The University is the Ford School of Public Policy. It’s the life-changing classes with Yazier Henry about social justice and political structure, where I was forced to think critically about diction, the disparities between intention and consequence and how the processes through which systems of governance are created frame power dynamics and historical oppression. Perhaps less profoundly, it’s the late nights with Heidi Payter in the Betty Ford classroom, finishing papers we should’ve started weeks before. It’s sitting in a conference room with Sami Wintner, pretending to do work before leaving to grab food. It’s policy conversations with Roland Davidson and Jake Haber during Shabbat dinner at my house (if you know Jake, force him to cook you Brussels sprouts sometime).
The University is my freshman year roommate, Leo Barse, who I don’t see often but who I count as a close friend — because who could know me better than someone who slept five feet away from my bed? It’s the songs we recommended to each other, the Pizza House we shared at 2 a.m., the bonding experience of acclimating to a new school and living situation and time of life. It’s my Michigan in Washington roommates, Matt Fidel, Joe Ambrose and Mark Haidar; guys who kicked my ass in NBA 2K, stayed up late discussing existential crises and bonded (both for good and for bad) over a disdain for washing dishes (sorry, Mark).
The University is my FaceTime calls. It’s seeing high school friends like Rebecca Aaron and Ben Gaylord even though they’re thousands of miles away, sharing our lives together and marveling at what it means to have known each other since we were 14. It’s talking to my dog, Penny, despite her lack of understanding that I am doing so; vicariously reliving high school through my sister’s stories; asking my parents for life advice, direction and column ideas.
Now, the University is the dissonance of feeling like I could both stay here forever and leave immediately. I’ve written about my Ann Arbor routine(s) that make this place feel like home, but I’m increasingly aware that I’m ready for a new routine. I’m forever indebted to the people who made it all possible.
My grandparents worked harder than I could ever imagine to make a life for my parents (and subsequently, for me) in which the pursuit of a college education was never a question. I know that this is an incredible privilege, and I don’t take it for granted.
My parents supported me at every step of the way. When I couldn’t motivate myself, they were the external force that kept me going.
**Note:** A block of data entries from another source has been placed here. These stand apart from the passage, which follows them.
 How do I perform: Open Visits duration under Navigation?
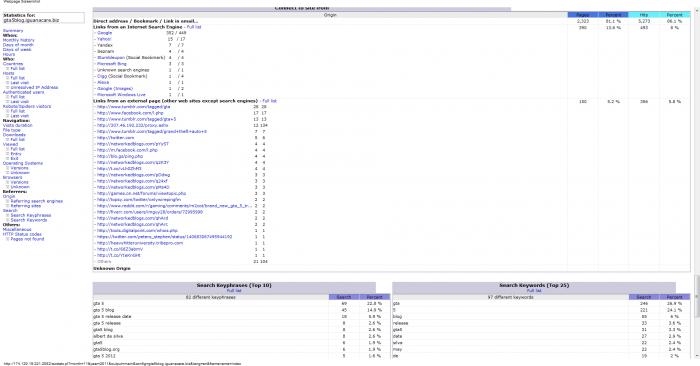[17, 125]
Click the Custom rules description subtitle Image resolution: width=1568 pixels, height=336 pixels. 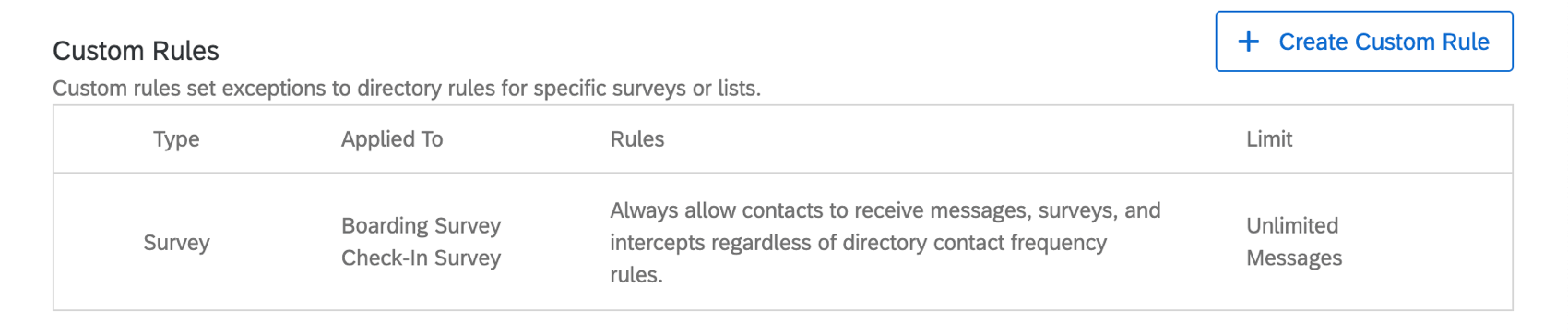coord(407,89)
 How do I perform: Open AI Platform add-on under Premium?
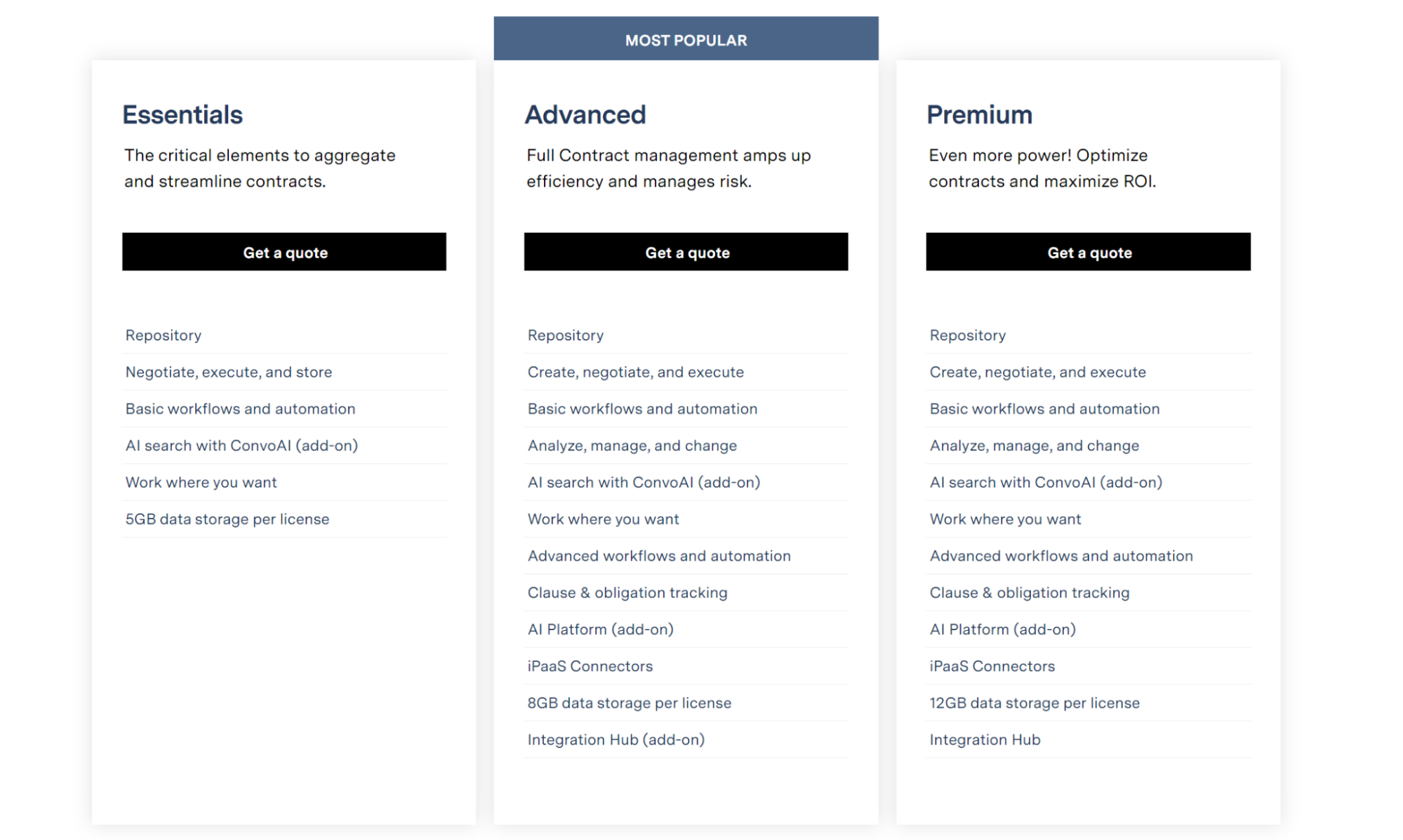coord(1002,629)
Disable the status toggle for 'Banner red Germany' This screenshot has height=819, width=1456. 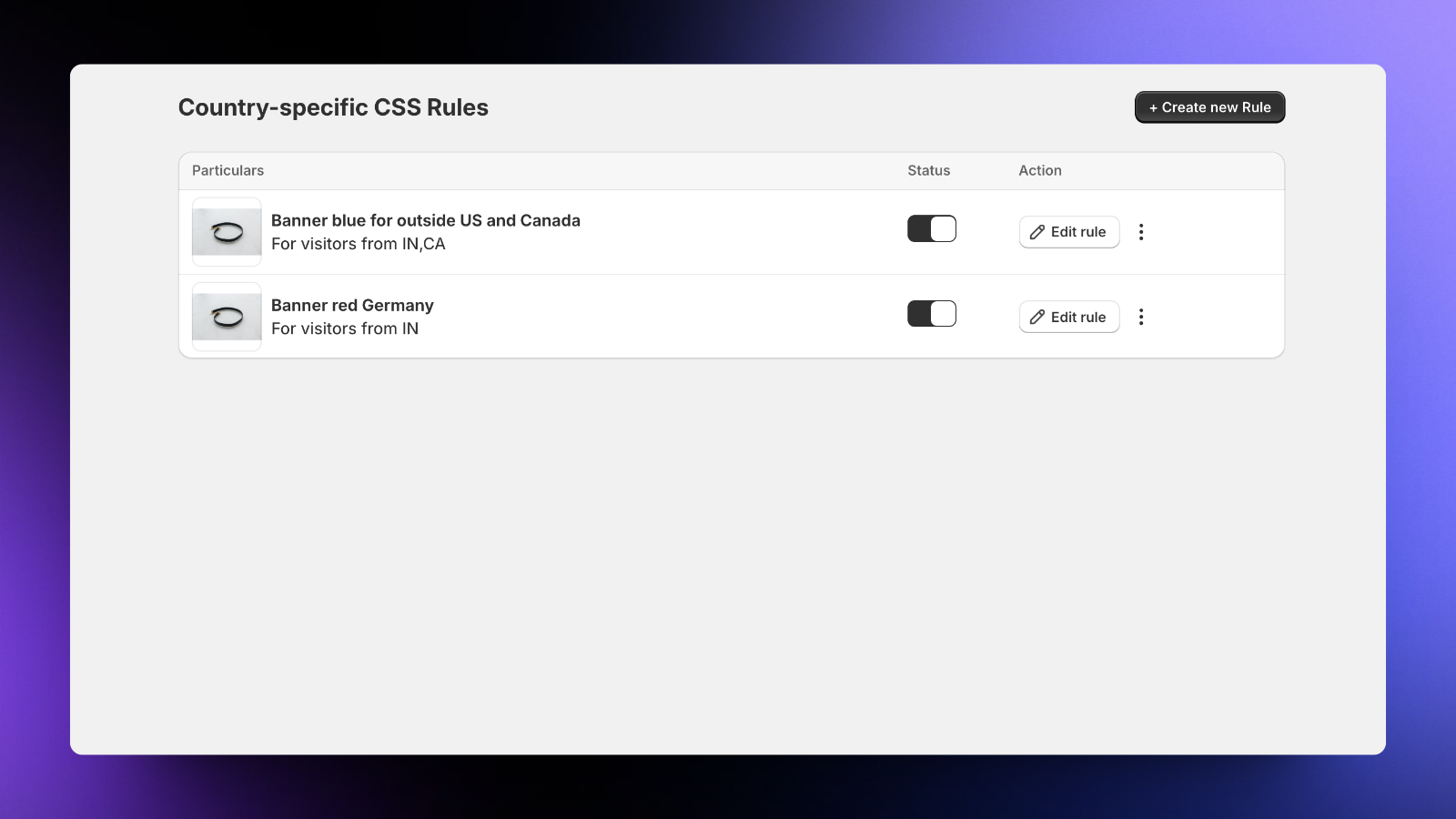[x=932, y=313]
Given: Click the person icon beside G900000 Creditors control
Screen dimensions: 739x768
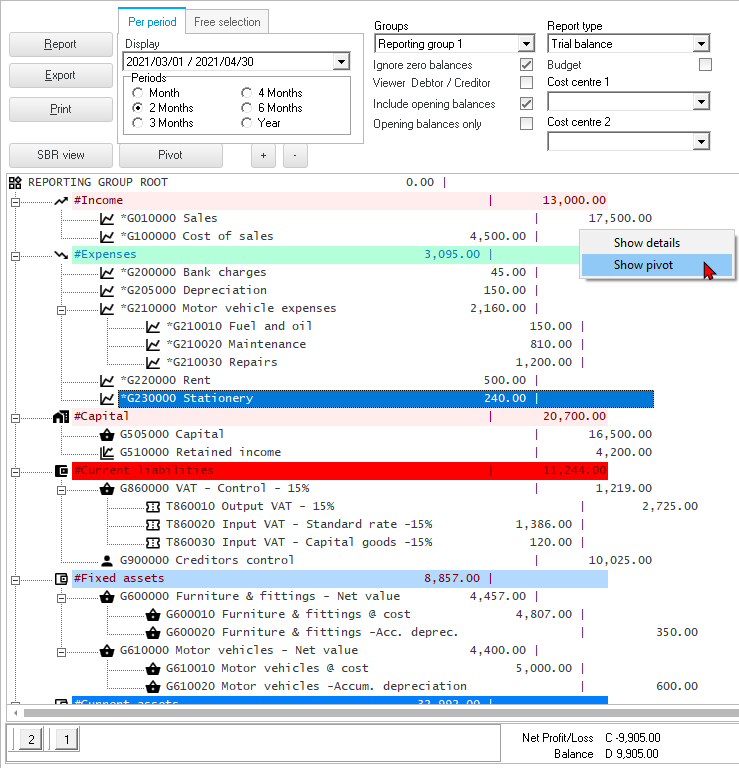Looking at the screenshot, I should point(107,561).
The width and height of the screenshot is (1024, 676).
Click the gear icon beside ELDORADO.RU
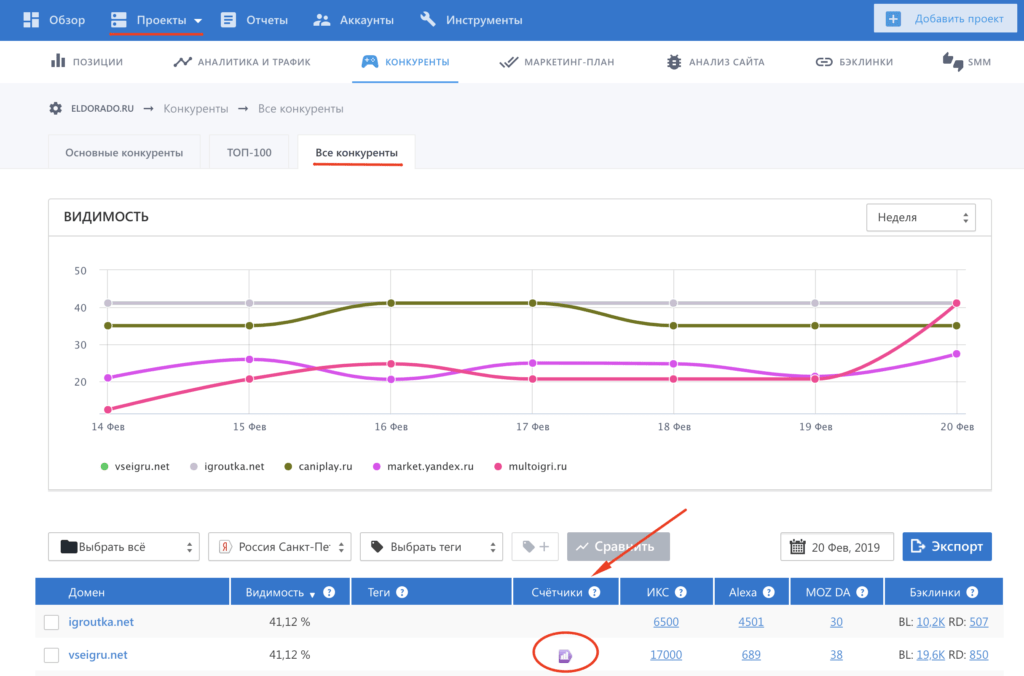(x=56, y=108)
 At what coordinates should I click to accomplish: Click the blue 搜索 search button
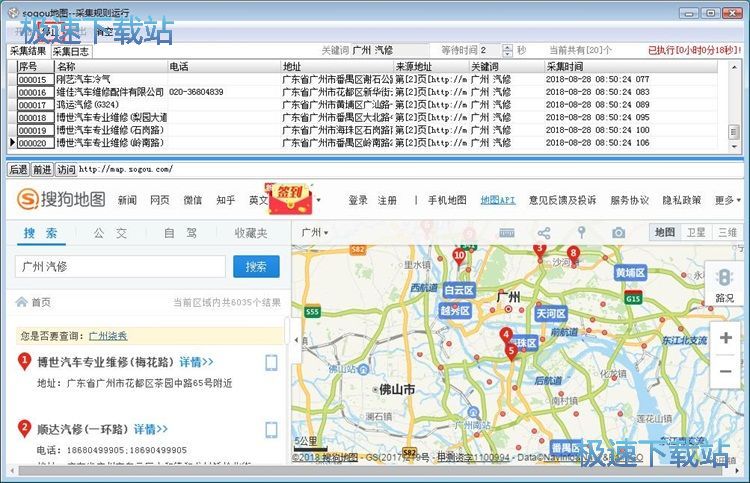256,267
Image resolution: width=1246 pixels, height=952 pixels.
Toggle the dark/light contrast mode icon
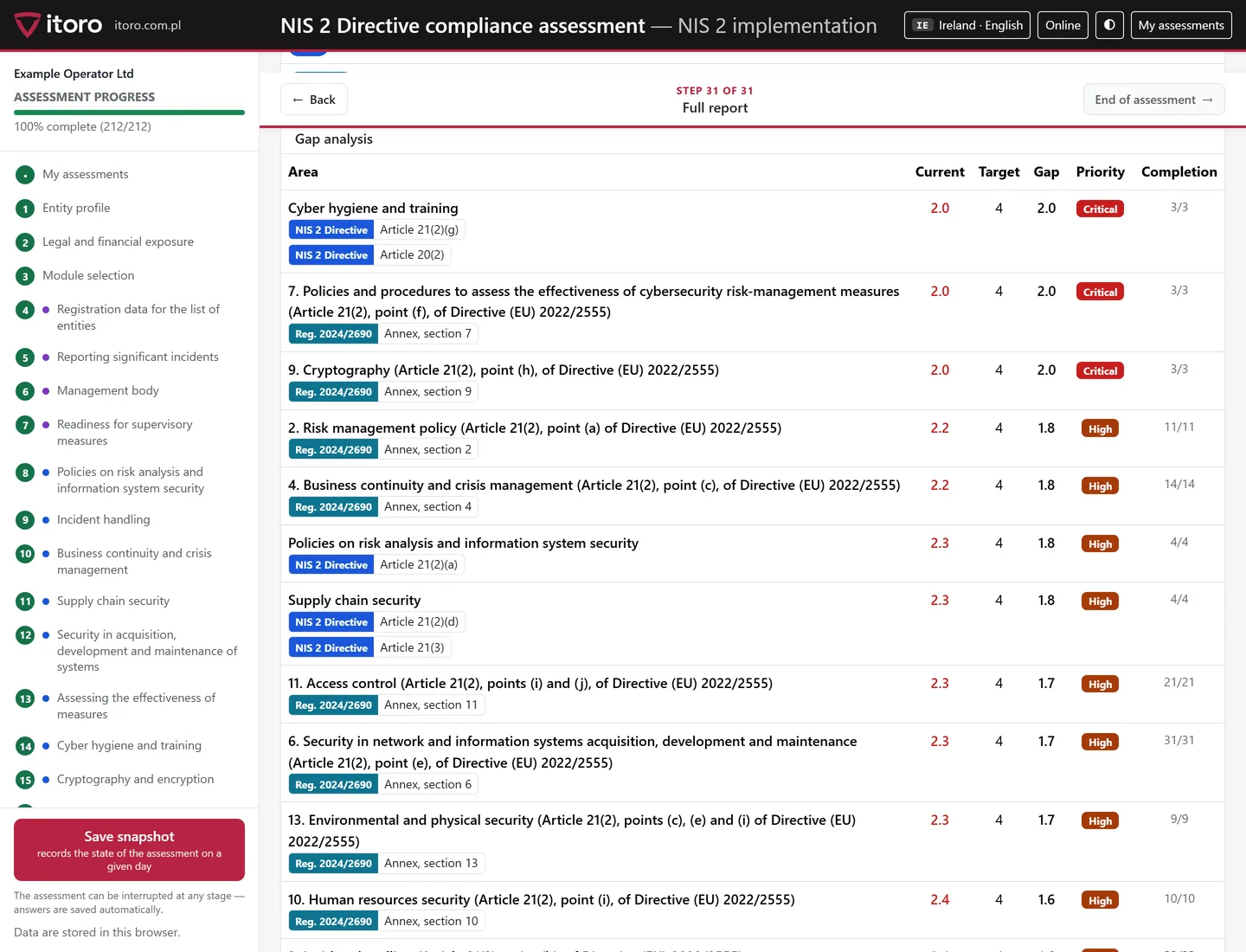pos(1109,25)
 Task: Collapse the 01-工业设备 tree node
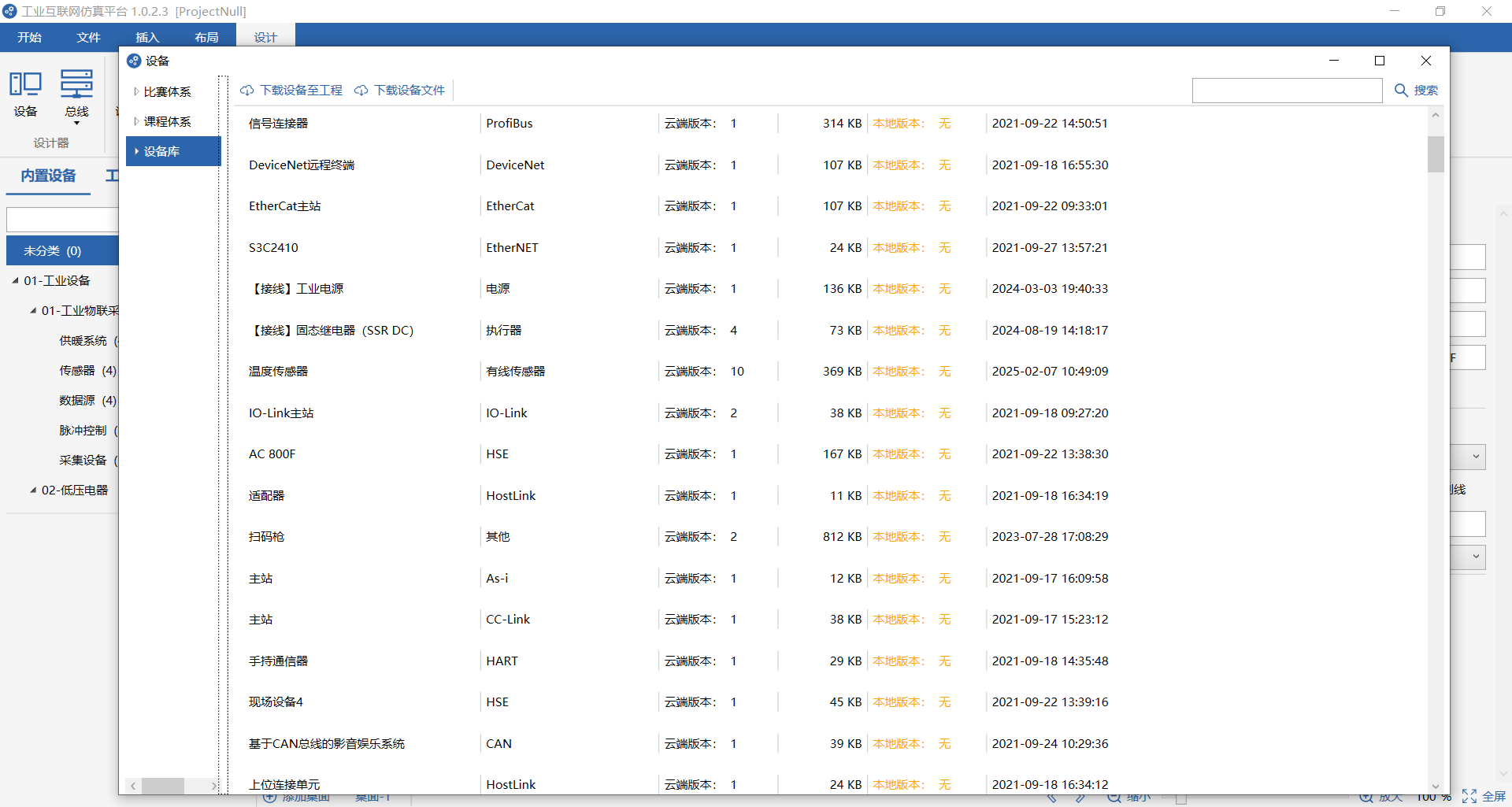[x=15, y=281]
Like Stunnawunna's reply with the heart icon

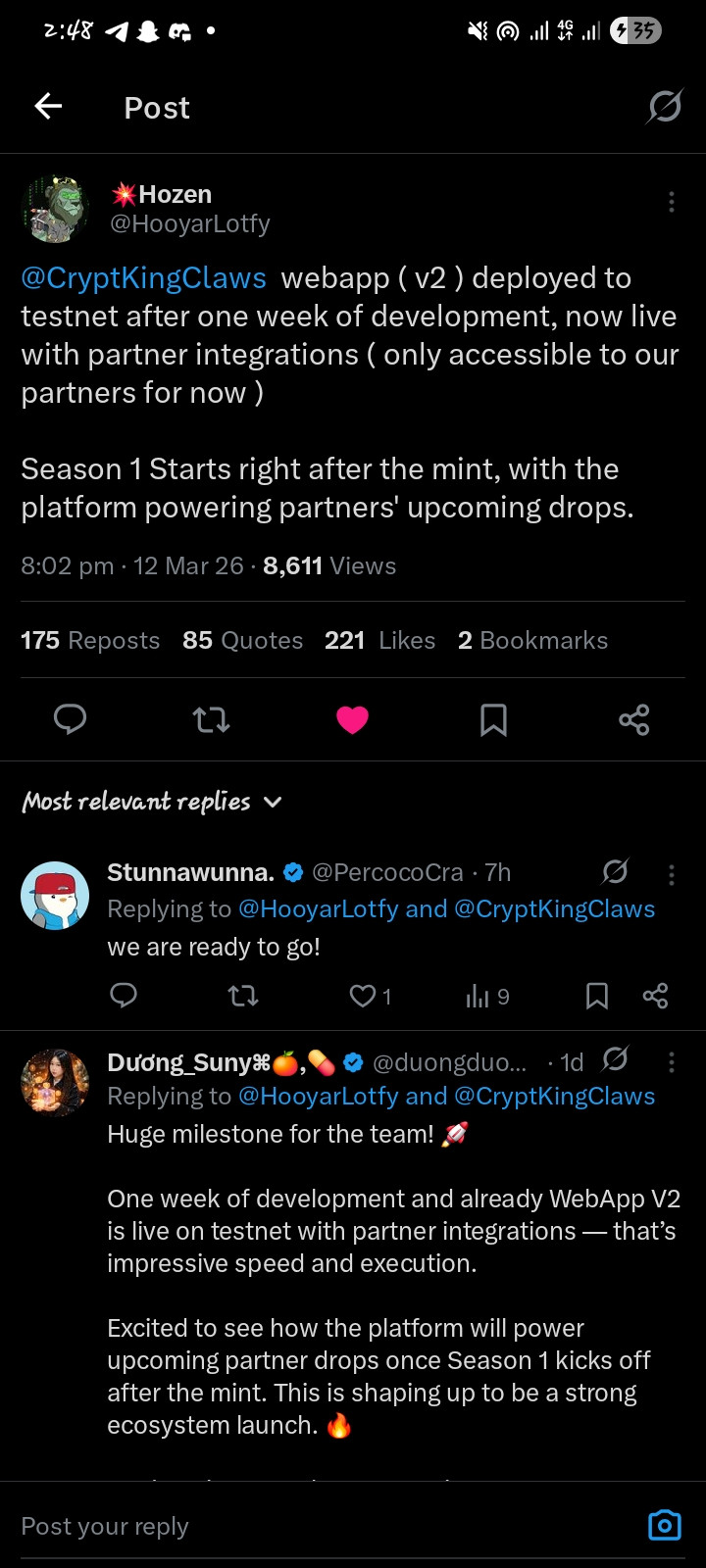[363, 997]
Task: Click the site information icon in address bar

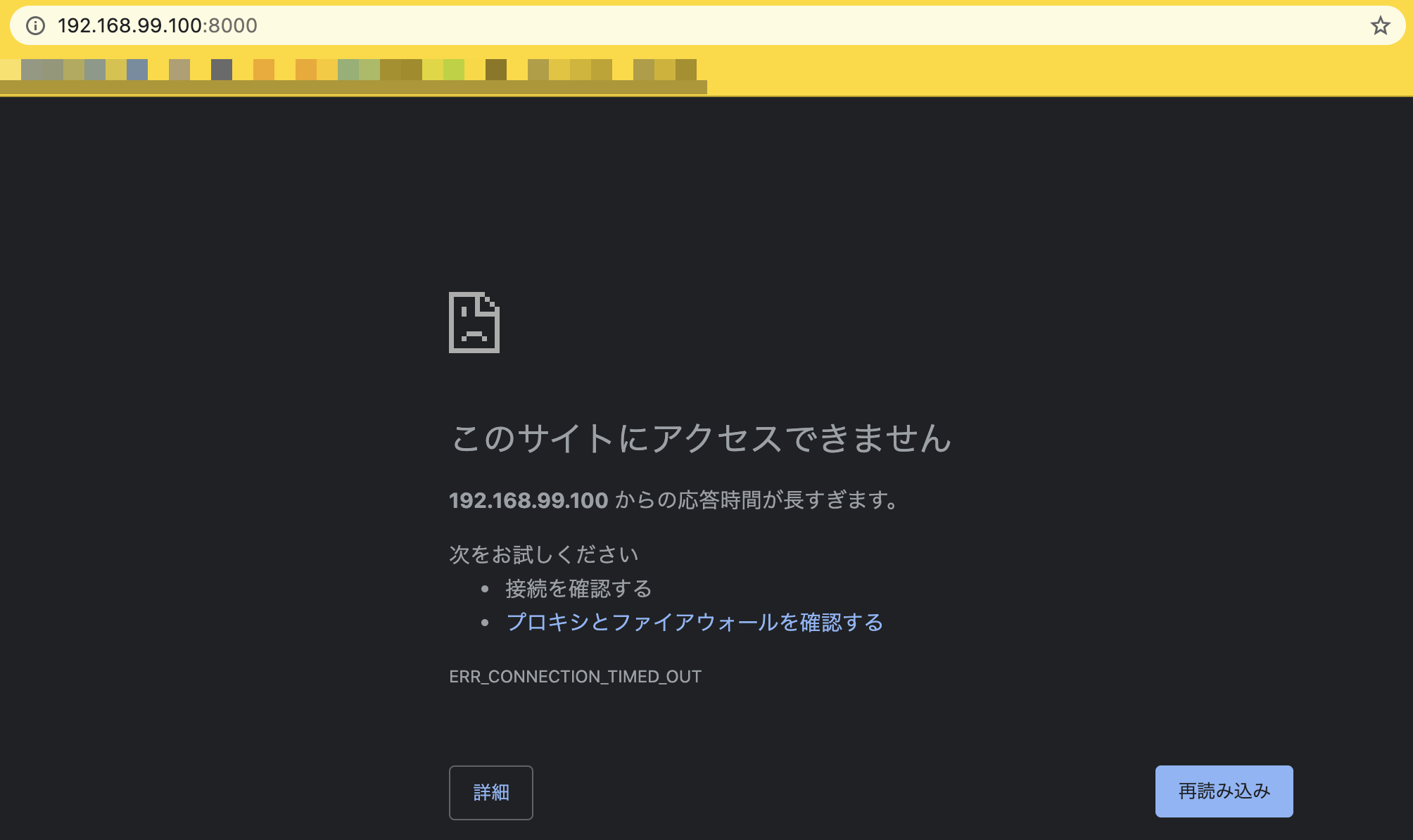Action: pyautogui.click(x=35, y=26)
They encouraged me to follow my passion for journalism, even when it meant (as it now does) that I wouldn’t come home after graduation. Thanks for telling me to dream big, and for helping me make those big dreams a reality.
My sister has always been and will always be my best friend. Rebecca, I’ve so appreciated you for always telling it like it is, making me laugh, sharing BuzzFeed quizzes, elevating my Instagram abilities and texting me when Mom and Dad are acting strangely.
I’m wary of a recent comment my dad, a University alum, made wistfully over the phone: “You begin to miss college more the longer you’re away from it.” So, Michigan, though I’m still here, I miss you already. I know our relationship, even with its blemishes, won’t end now; you’ll be a part of me forever.